───── Input for this task
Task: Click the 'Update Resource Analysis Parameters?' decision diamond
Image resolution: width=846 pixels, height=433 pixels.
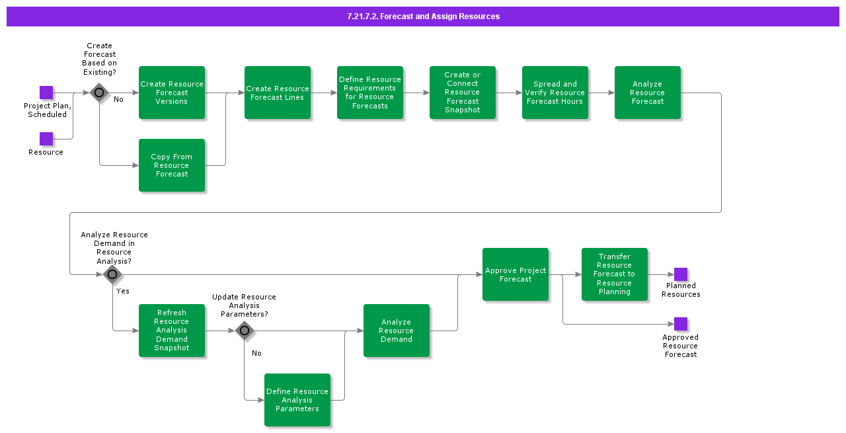Action: pyautogui.click(x=245, y=331)
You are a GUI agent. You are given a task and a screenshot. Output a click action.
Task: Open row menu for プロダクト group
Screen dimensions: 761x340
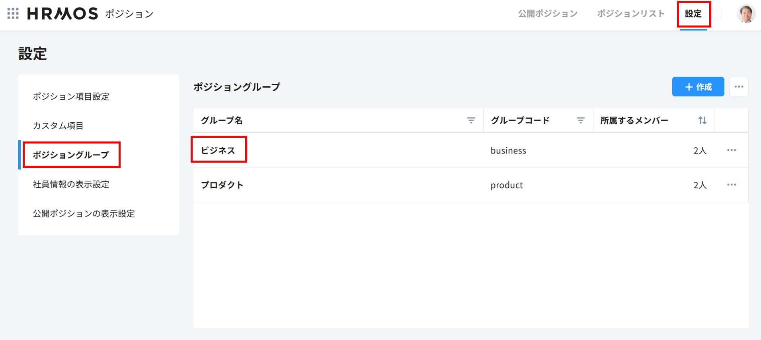pos(731,185)
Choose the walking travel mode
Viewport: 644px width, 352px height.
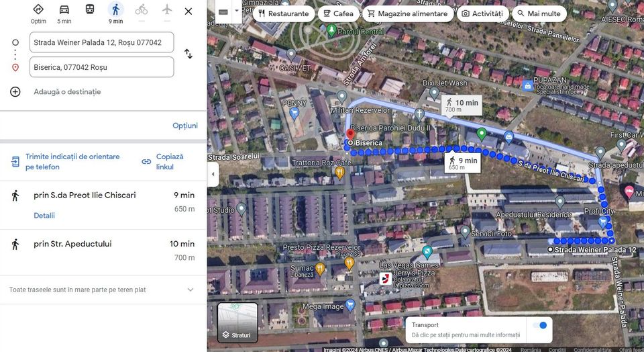(115, 10)
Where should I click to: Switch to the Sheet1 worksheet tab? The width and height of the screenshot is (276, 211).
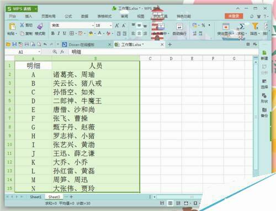pyautogui.click(x=36, y=197)
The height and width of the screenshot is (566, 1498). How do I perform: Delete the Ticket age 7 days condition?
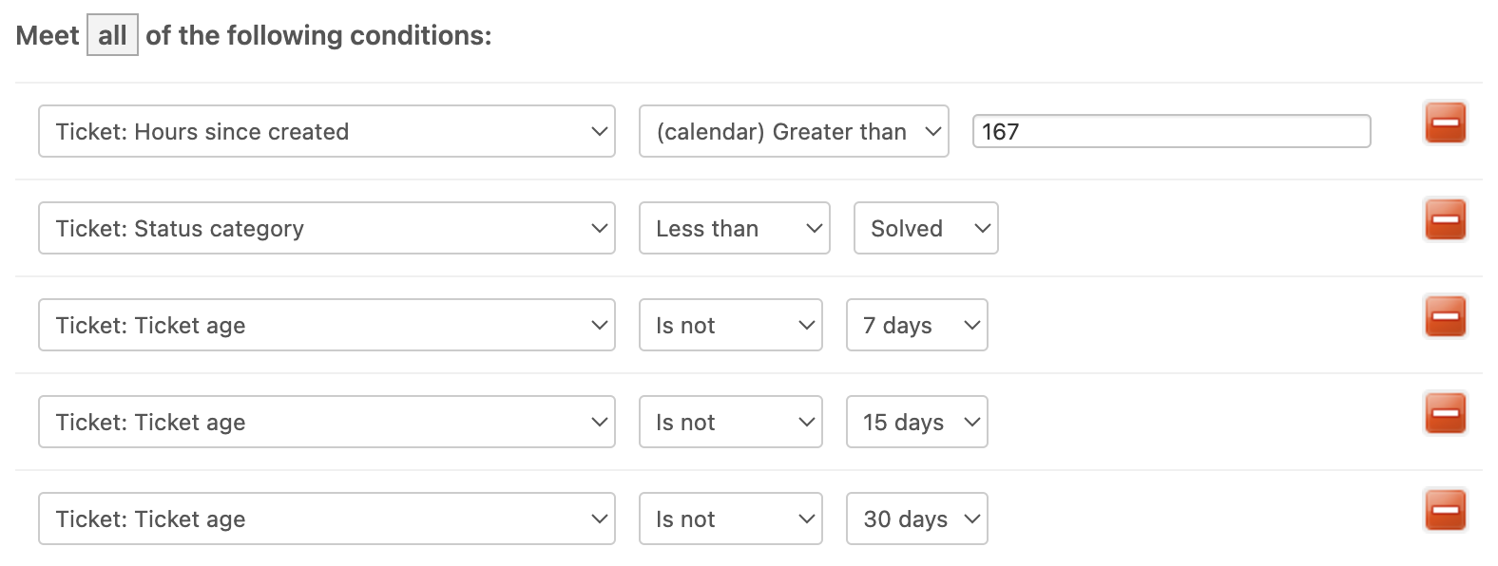pyautogui.click(x=1445, y=317)
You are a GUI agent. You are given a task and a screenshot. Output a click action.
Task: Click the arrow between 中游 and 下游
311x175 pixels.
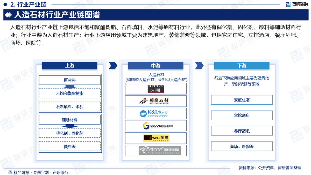pos(199,66)
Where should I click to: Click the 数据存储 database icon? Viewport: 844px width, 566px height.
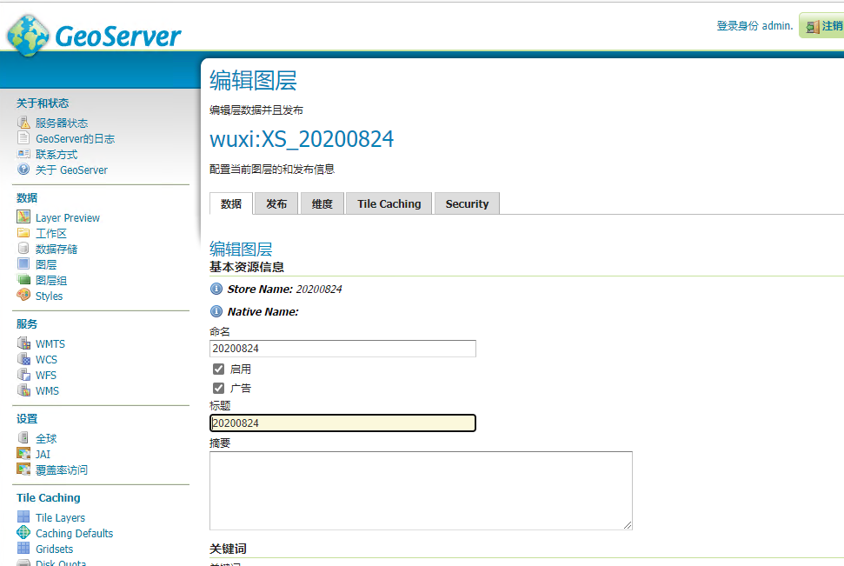coord(23,249)
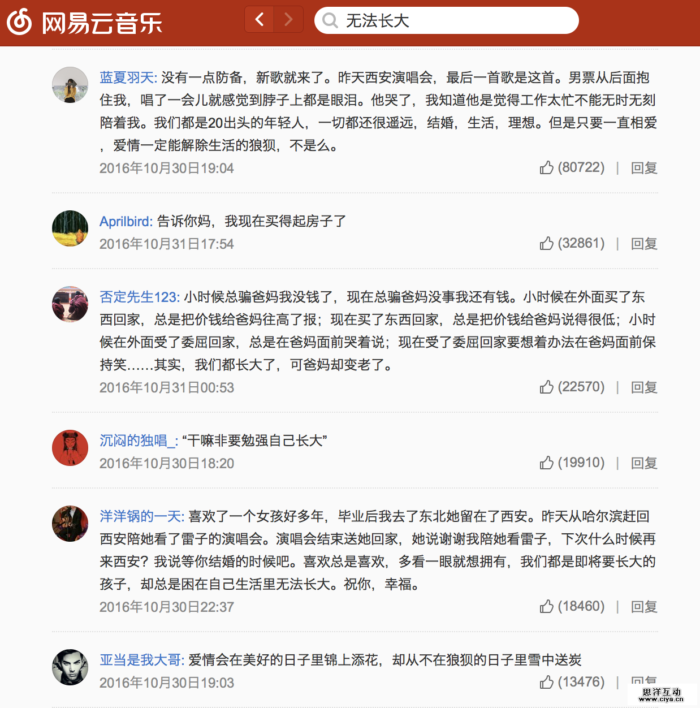Click the NetEase Cloud Music logo icon
Image resolution: width=700 pixels, height=708 pixels.
coord(19,21)
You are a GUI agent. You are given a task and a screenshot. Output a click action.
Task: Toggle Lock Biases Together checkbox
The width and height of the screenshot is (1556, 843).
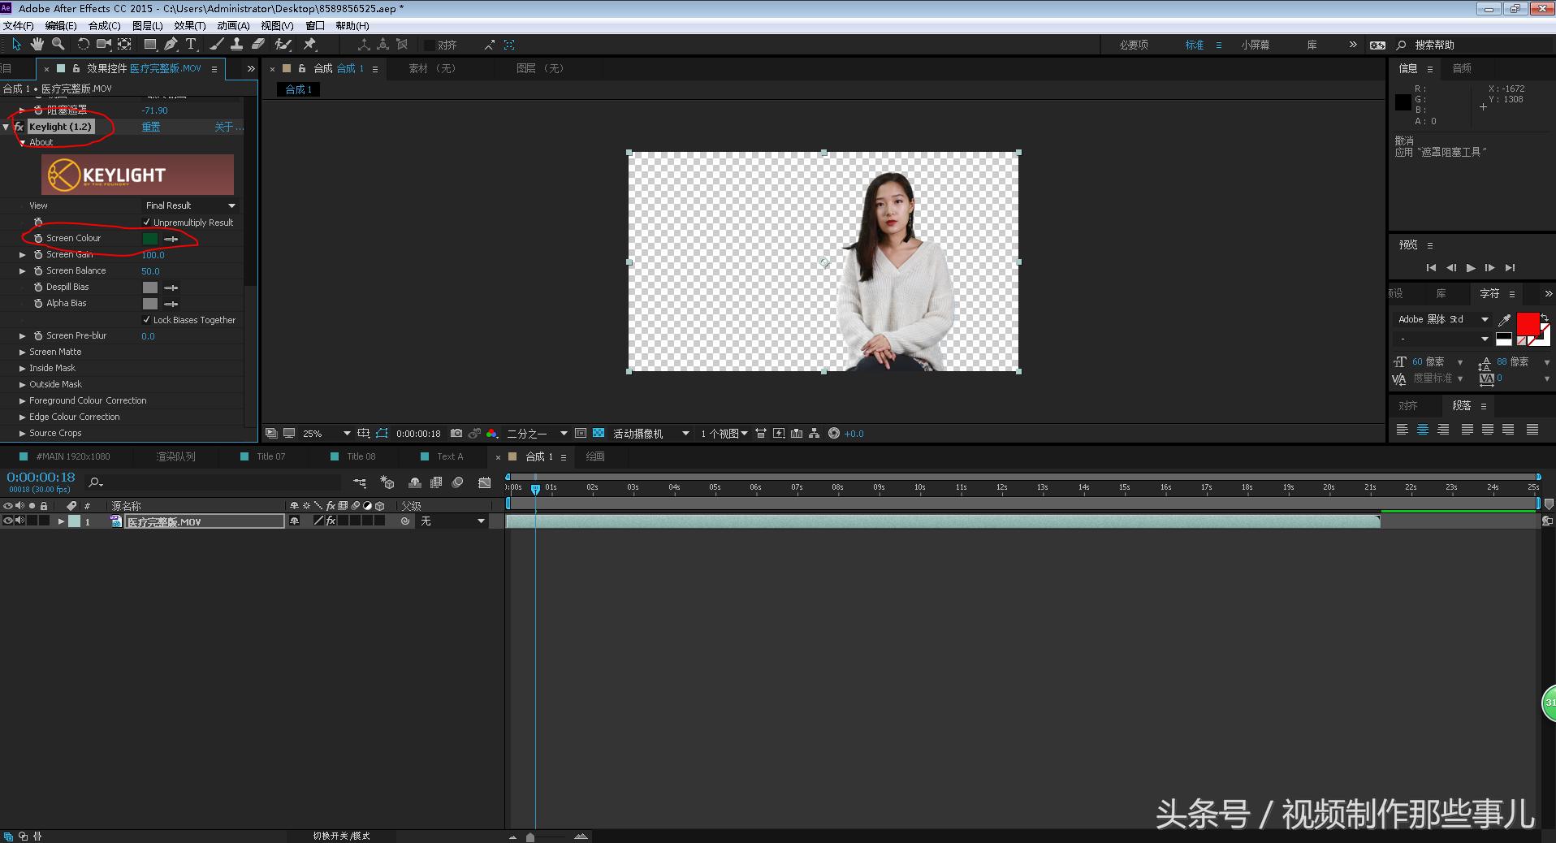(147, 319)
──────────
● **The problem**
Leave the pictures behind and repeat each entry exactly.

● **Solution**
Task: Click the 'Update Resource Analysis Parameters?' decision diamond
Image resolution: width=846 pixels, height=433 pixels.
Action: pyautogui.click(x=245, y=331)
You are a GUI agent. You are given a task and a screenshot. Output a click action.
Task: Open row menu for プロダクト group
Screen dimensions: 761x340
pos(731,185)
Choose the walking travel mode
Viewport: 644px width, 352px height.
(115, 10)
Where should I click to: Switch to the Sheet1 worksheet tab? The width and height of the screenshot is (276, 211).
pyautogui.click(x=36, y=197)
The height and width of the screenshot is (566, 1498). How do I perform: Delete the Ticket age 7 days condition?
pyautogui.click(x=1445, y=317)
You are a GUI agent. You are given a task and a screenshot. Output a click action.
Task: Click the arrow between 中游 and 下游
311x175 pixels.
pos(199,66)
Where should I click to: Click the 数据存储 database icon? Viewport: 844px width, 566px height.
coord(23,249)
Click the NetEase Cloud Music logo icon
Image resolution: width=700 pixels, height=708 pixels.
coord(19,21)
You are a GUI agent. You are given a task and a screenshot. Output a click action.
Task: Toggle Lock Biases Together checkbox
The width and height of the screenshot is (1556, 843).
(147, 319)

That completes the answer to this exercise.